In this example, the pattern is Circle(Point(var a, var y), var r), which nests one pattern in another. The outer pattern is a deconstruction pattern that matches a Circle value. If this match succeeds, then the first component of the Circle value is matched against the (nested) deconstruction pattern Point(var a, var b).

Overall, if the entire pattern matches the value obj, then the binding variable a will be assigned to the first component of the nested Point value, b will be assigned to the second component of the nested Point value, and r will be assigned to the second component of the Circle value.

It can be seen that deconstruction patterns are a declarative, compact, and type-safe way of extracting values from complex object graphs.

In this preview version, deconstruction patterns may only be used to deconstruct record types.

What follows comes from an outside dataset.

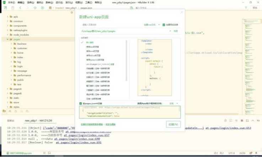Click the run icon next to the star
262x157 pixels.
click(x=43, y=7)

The grammar for instanceof is extended to support patterns:

RelationalExpression:
     ...
     RelationalExpression instanceof ReferenceType
     RelationalExpression instanceof Pattern

The grammar for patterns is as follows:

Pattern:
     TypeTestPattern
     DeconstructionPattern

TypeTestPattern:
     ReferenceType Identifier

DeconstructionPattern:
     ReferenceType ( [ PatternArgumentList ] )

PatternArgumentList:
     PatternArgument { , PatternArgument }

PatternArgument:
     DeconstructionPattern
     var Identifier

(Note: This is a preliminary grammar. We expect to additionally support type test patterns as pattern arguments, e.g. patterns of the form Point(int a, int b).)

Future Work

Future JEPs will enhance the Java programming language with pattern matching for other language constructs, such as switch expressions and statements, as well as supporting deconstruction patterns over other types.

Alternatives

The benefits of type-test patterns could be obtained by flow typing in if statements, or by a type switch construct. Pattern matching generalizes both of these constructs.